Buddha Bowl with Chicken and Vegetables – serves 6 to 8

This dish is exciting to work with because you can easily substitute in your favorite vegetables and grains. I start with a root vegetable, and then select greens and a cruciferous vegetable. I almost always use onion and red or green peppers, too. Seasonal, local produce flavors shine in this vegetable-based meal! Quinoa worked well with the veggies that I used; you could also use brown rice, faro or another grain that you have on hand. Finally, the protein in this meal is flexible, too! I have used chicken or tofu in the past, but Standard Market features delightful Buddha Bowls with fish or shrimp as well.
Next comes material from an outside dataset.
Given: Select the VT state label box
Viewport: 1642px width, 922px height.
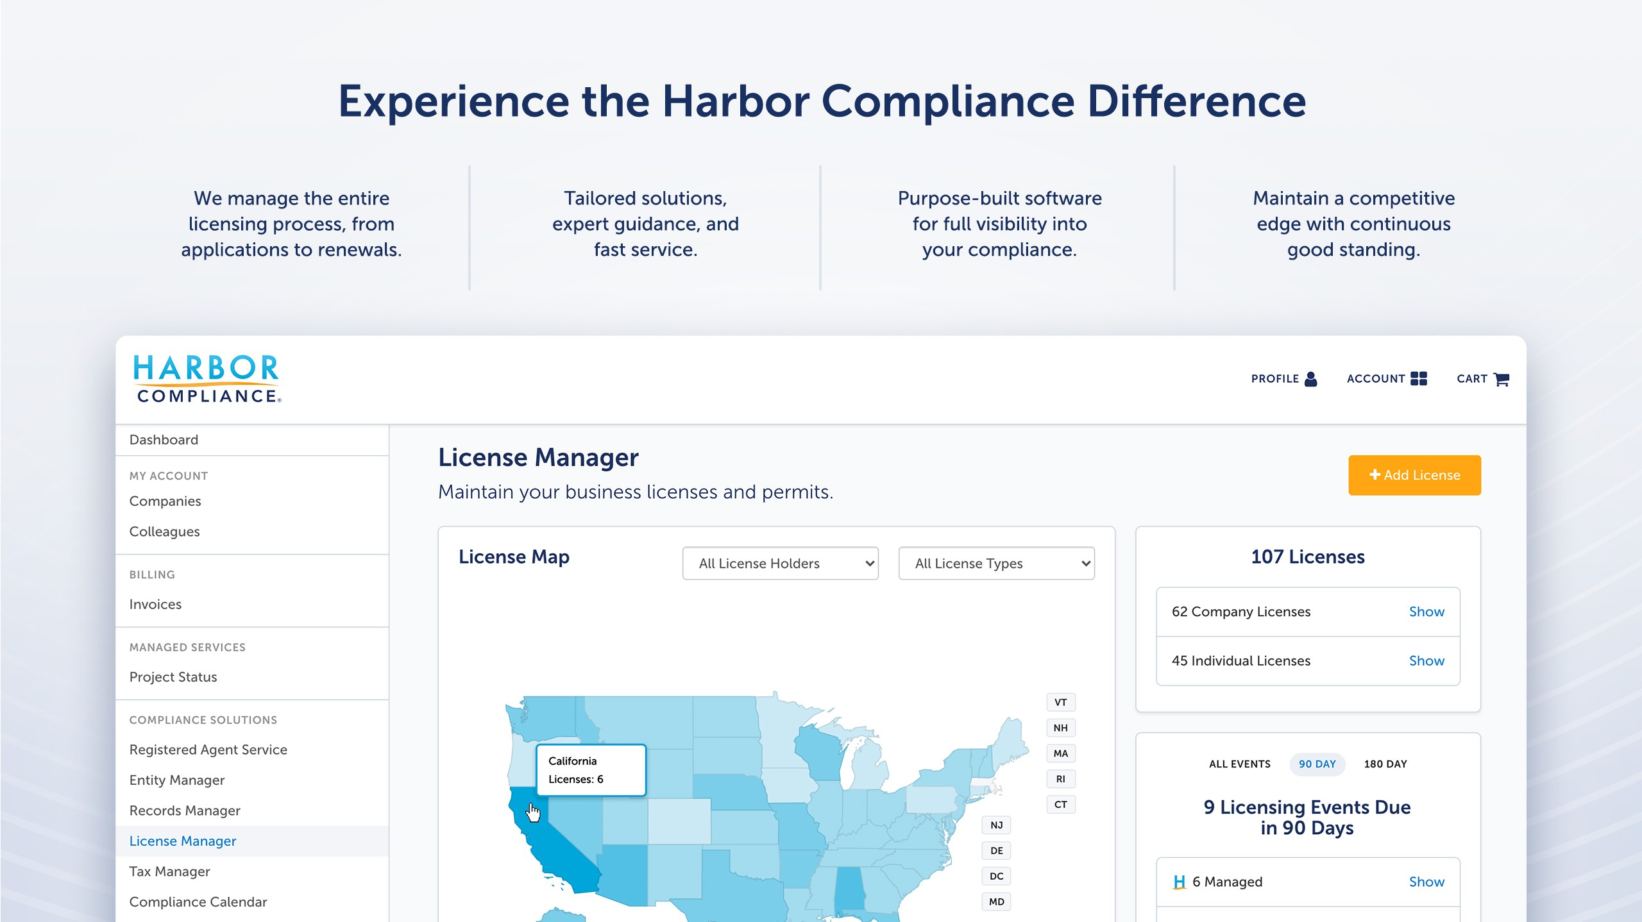Looking at the screenshot, I should (1060, 702).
While preparing this meal, I thought of my Grandma Lilly’s advice about chopping peppers: always place the skin of the pepper down on the cutting board before slicing.  It is so much easier to cut through the inside of a pepper section, rather than trying to pierce the skin!  Check out the photo series above for an illustration of her technique.  This recipe allows time for preparation during cooking time if all ingredients are at hand.

You will need:


  1. 3 medium sweet potatoes (at least 1 lb)
  2. 2 T olive oil
  3. 1 1/2 t garlic salt
  4. 1 1/2 t black pepper
  5. 1/2 t cinnamon
  6. 1 red pepper
  7. 1 green pepper
  8. 1 large yellow onion
  9. 2 broccoli crowns
  10. 1/2 bunch of kale, about 3 large leaves
  11. 2 green onions, chopped into 2 inch pieces
  12. 1/2 C quinoa
  13. 1/2 C chicken broth for quinoa
  14. 1 1/2 lb boneless, skinless chicken breast, chopped

For your sauce:

  1. 1 C chicken broth
  2. 1/4 C peanut flour – we used PB2, but 2 T peanut butter would also work
  3. 1 T sriracha sauce
  4. 1 T honey
  5. 1 T rice wine vinegar
  6. 2 t soy sauce
  7. 1 t ground ginger


  1. Preheat oven to 425º F.
  2. Wash or peel sweet potatoes – I prefer to keep skin on – and chop into 1/2 inch rounds and then quarter each round.  Drizzle with 1/2 T olive oil and sprinkle with 1/2 t each of garlic salt, black pepper and cinnamon.  Toss on baking sheet and begin roasting at 425º F.
  3. Meanwhile, chop peppers, onions and broccoli into bite-sized pieces.  Drizzle with 1/2 T olive oil and sprinkle with 1/2 t each of garlic salt and black pepper.  Toss on baking sheet.  After your sweet potatoes have roasted for 10 minutes, turn the oven down to 350º F and add baking sheet with peppers, onions and broccoli.  Stir sweet potato chunks to roast evenly.
  4. Combine quinoa, chicken broth and water in a pot over medium-high heat.  When quinoa comes to a boil, cover and simmer over low heat for 15 minutes.
  5. Heat a large pan with 1/2 T olive oil over medium heat.  Add chicken bites when oil begins to shimmer, stirring occasionally to cook evenly.
  6. Trim stems from kale and tear into large pieces – the kale will shrink to bite-sized pieces while roasting.  Add to a baking sheet with chopped green onions and toss in 1/2 T olive oil, 1/2 t garlic salt and 1/2 t black pepper.  Roast at 350 for 10 minutes and stir sweet potato chunks and the second veggie pan.  The broccoli should just be beginning to brown.
  7. Combine sauce ingredients and simmer over low heat.
  8. Check on your kale first for tinged edges.  Remove kale after about 10 minutes, then sweet potatoes and vegetables from your oven.  At this point, your sweet potatoes, veggies and greens have roasted for about 30, 20 and 10 minutes, respectively.  Combine all roasted vegetables with chicken in one large serving dish.
  9. Serve over quinoa with peanut sauce.


Sauce inspiration: Fitzgerald, Matt, and Georgie Fear. “Asian Chicken with Peanut Sauce.” Racing Weight Cookbook: Lean, Light Recipes for Athletes. Boulder: Velopress, 2013. 230-231. Print.